Note: This bug is displayed in read-only format because the product is no longer active in Red Hat Bugzilla.
For bugs related to Red Hat Enterprise Linux 3 product line. The current stable release is 3.9. For Red Hat Enterprise Linux 6 and above, please visit Red Hat JIRA https://issues.redhat.com/secure/CreateIssue!default.jspa?pid=12332745 to report new issues.

Bug 102535

Summary: hang in ptrace for gdb traceback
Product: Red Hat Enterprise Linux 3 Reporter: John Reiser <jreiser>
Component: kernelAssignee: Roland McGrath <roland>
Status: CLOSED ERRATA QA Contact: Brian Brock <bbrock>
Severity: medium Docs Contact:
Priority: medium    
Version: 3.0CC: mingo, petrides, roland
Target Milestone: ---   
Target Release: ---   
Hardware: athlon   
OS: Linux   
Whiteboard:
Fixed In Version: Doc Type: Bug Fix
Doc Text:
Story Points: ---
Clone Of: Environment:
Last Closed: 2004-04-16 22:09:19 UTC Type: ---
Regression: --- Mount Type: ---
Documentation: --- CRM:
Verified Versions: Category: ---
oVirt Team: --- RHEL 7.3 requirements from Atomic Host:
Cloudforms Team: --- Target Upstream Version:
Embargoed:
Bug Depends On:    
Bug Blocks: 101028    
Attachments:
Description Flags
tail of output from "strace gdb my_app"
none
last two processes shown by Alt+SysRq+t
none
portable testcase which hangs system when run under gdb none

Description John Reiser 2003-08-16 21:05:22 UTC
From Bugzilla Helper:
User-Agent: Mozilla/5.0 (X11; U; Linux i686; en-US; rv:1.0.0) Gecko/20020529

Description of problem:
The system hangs when asking gdb for a particular traceback while running a
particular process.  Both from X11/Gnome desktop and from console virtual
terminal, there is no response to keyboard input, including <CTRL>C, attempts to
switch virtual terminal using <CTRL><ALT><Fn>, <CTRL><ALT><DEL>, and any
combination of <SHIFT> <CTRL> <ALT> <SysRq [PrintScreen]>.  The system does
repond to a ping from eth0, but not to ssh login (and sshd is running and has
responded before.)

Version-Release number of selected component (if applicable):
kernel-2.4.21-1.1931.2.393.ent.athlon.rpm

How reproducible:
Always

Steps to Reproduce:
1. Boot taroon, up2date as of 2003-08-16 0400 GMT (2100 PDT Friday).
2. Invoke gdb on proprietary application, plant breakpoint, run application, hit
breakpoint several times, ask for traceback "bt".
3.
    

Actual Results:  No response to keyboard.  Does respond to ping, but not to ssh
login. On virtual console, screensaver timeout does activate [blanks screen],
and screen cannot be restored by pressing any key.  Must hardware reset and reboot.
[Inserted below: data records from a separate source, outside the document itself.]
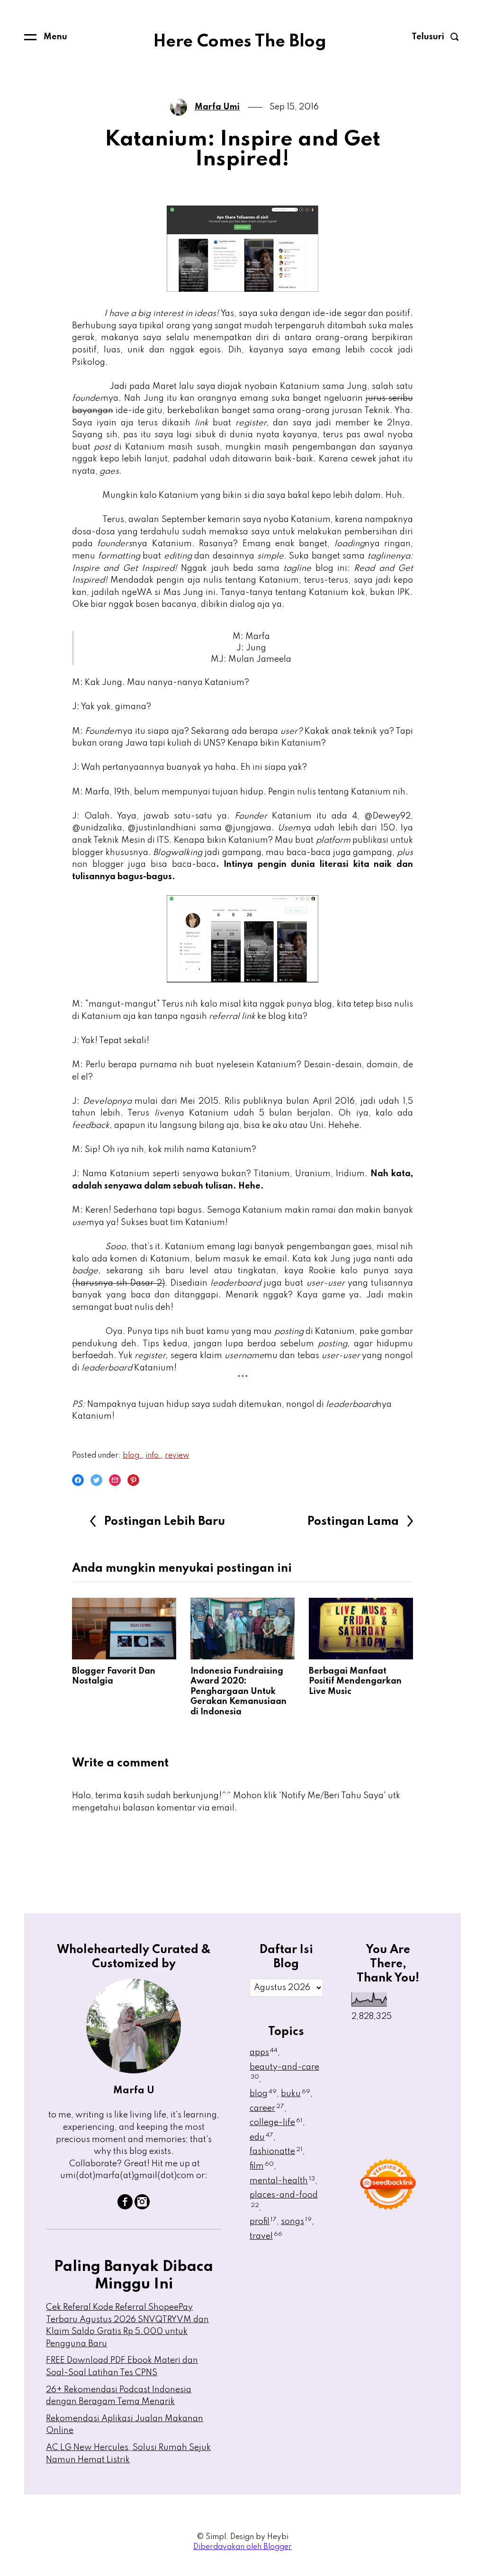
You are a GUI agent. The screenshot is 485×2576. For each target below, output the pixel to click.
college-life (276, 2122)
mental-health (282, 2181)
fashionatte (276, 2151)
Expected Results:  Ordinary traceback from gdb.


Additional info:

I also tried running "strace gdb my_app" on a text virtual console,
and was able to type the last 8 lines into another system;  see attachment. 
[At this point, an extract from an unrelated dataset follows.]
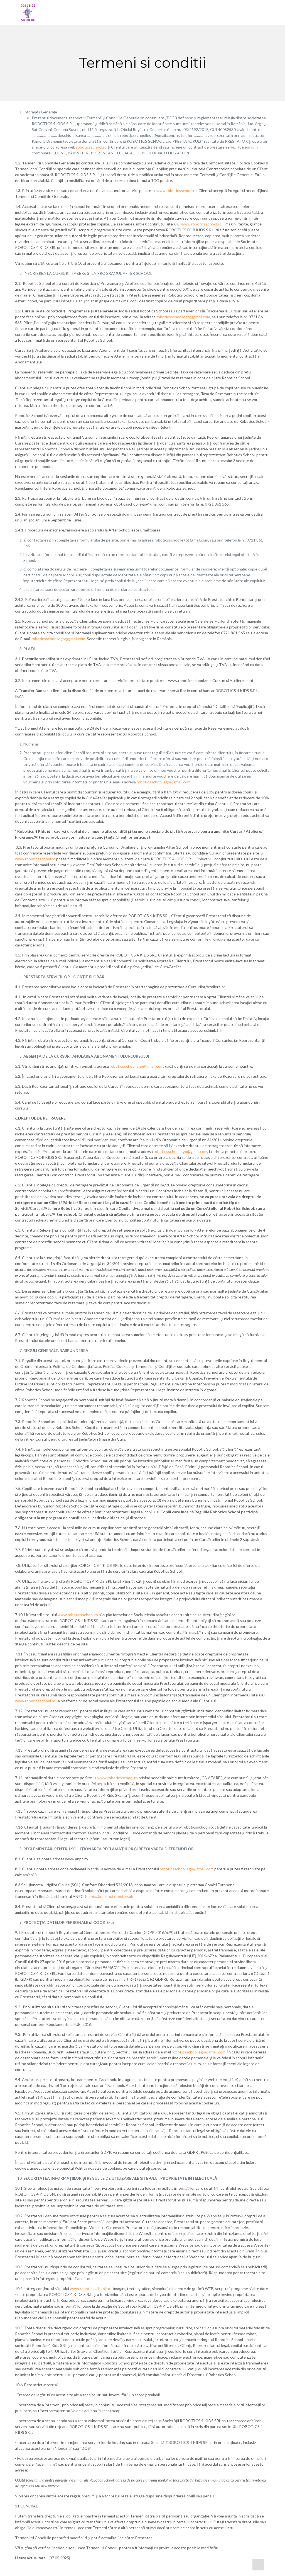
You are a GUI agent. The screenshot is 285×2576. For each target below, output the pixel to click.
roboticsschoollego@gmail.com (183, 316)
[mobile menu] (261, 12)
I didn't do anything special to activate SysRq, so please tell me if I need to
do something here.

Comment 1 John Reiser 2003-08-16 21:07:28 UTC
Created attachment 93686 [details]
tail of output from "strace gdb my_app"

The underscore '_' on the last line marks the position of the text cursor.

[Hand typed from screen, but believed accurate.]

Comment 3 Roland McGrath 2003-08-18 22:00:41 UTC
We will not be able to debug this without a test case that we can try ourselves.
Please try to reproduce the problem without requiring your proprietary binaries.

Comment 4 John Reiser 2003-08-18 22:14:18 UTC
While I try to prepare a portable testcase, please say whether SysRq (activated
by me) would be helpful, and how to do so before I cause the hang.


Comment 5 Roland McGrath 2003-08-18 22:28:15 UTC
Do not make state changes to bug reports, please.

Seeing the dump from SysRq-T may be helpful.  If SysRq handling is enabled
(verify by using it before invoking the bug) then it tells us something whether
it works in the wedge state or not.
You might also try booting with nmi_watchdog=1.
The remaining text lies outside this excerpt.